In order to investigate the effect of induction levels of Plac - mrfp on the GFPmut3b expression in the double construct ParaBAD system, experiments were carried out using varying IPTG concentrations.

image caption

Figure 6 shows that variations in the induction level of the co-expressed Plac - mrfp construct affects the expression level of ParaBAD - gfpmut3b in a double construct. At a higher IPTG concentration, the maximum expression of GFPmut3b decreases. However, no trend is observed for the horizontal shift of the curve except at the highest IPTG concentration (22 mM), where the graph shifts to the right. No significant shift was observed at lower IPTG concentrations.

Conclusion

By using the ParaBAD - gfpmut3b and Plac -mrfp inducible systems, the possible difference of dose-dependent fluorescence expression in a double construct and single construct was investigated. In a double construct, the maximal expression was lower than the single construct induced ParaBAD - gfpmut3b, whether or not the co-expressed construct was induced. We hypothesize that this is due to limited cellular resources (e.g. amino acids, enzymes required for gene translation/transcription etc.) since the synthesized proteins (e.g. lacI, mRFP) could increase the cell load and affect its growth. However, since the investigation focused on only one combination of inducible constructs (ParaBAD - gfpmut3b and Plac - mrfp), the data obtained cannot be generalized to all instances related to expression of a characterized construct in a double construct, including those of the NPK constructs. Thus, further improvements should be made.

Further Improvements

Since characterization data from one combination of double constructs cannot be applied to all double constructs in general, characterization of more combinations of inducible reporter systems (eg. PluxR - gfpmut3b - Plac - mrfp, PtetO - gfpmut3b - Plac - mrfp) is required.

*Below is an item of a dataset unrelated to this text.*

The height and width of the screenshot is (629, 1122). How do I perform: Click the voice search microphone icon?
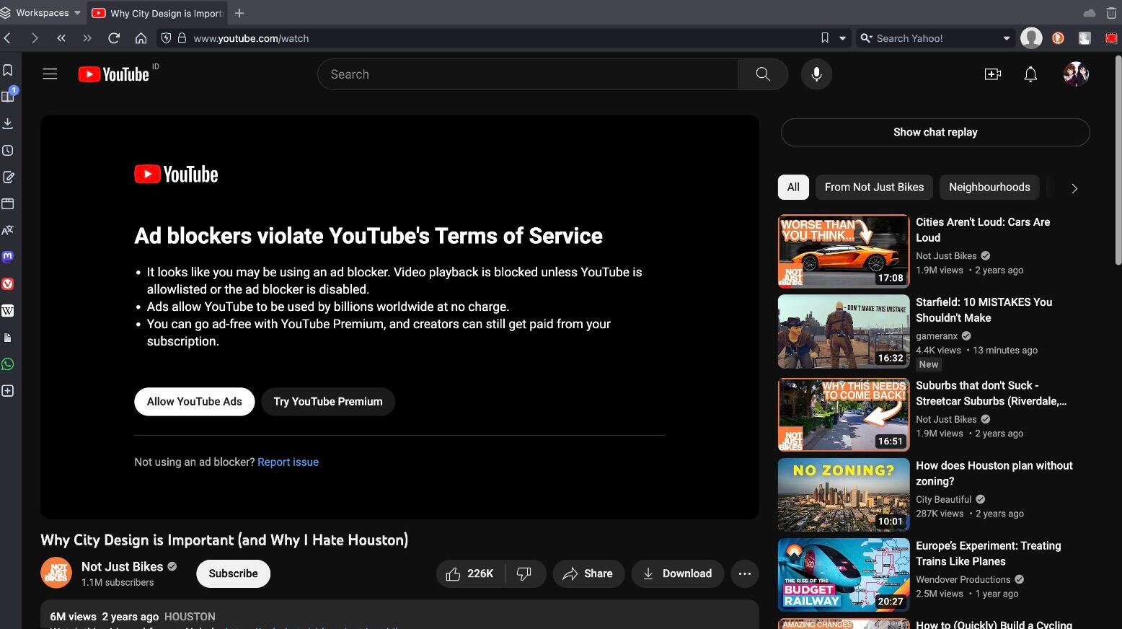tap(816, 74)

Characterize PBAD - gfpmut3b- Plac - mrfp with a third construct (i.e. PtetO and PluxR) This will give a more reliable comparison for a triple construct NPK promoter system, as opposed to a double system.

Co-express potassium, phosphate and nitrate sensors and their respective inducers.

References

Ang, J., Harris, E., Hussey, B. J., Kil, R., & McMillen, D. R. (2013). Tuning response curves for synthetic biology. ACS synthetic biology, 2(10), 547-567.

Wang, B., Barahona, M., & Buck, M. (2013). A modular cell-based biosensor using engineered genetic logic circuits to detect and integrate multiple environmental signals. Biosensors and Bioelectronics, 40(1), 368-376.

Wang, B., Barahona, M., & Buck, M. (2015). Amplification of small molecule-inducible gene expression via tuning of intracellular receptor densities. Nucleic acids research, gku1388.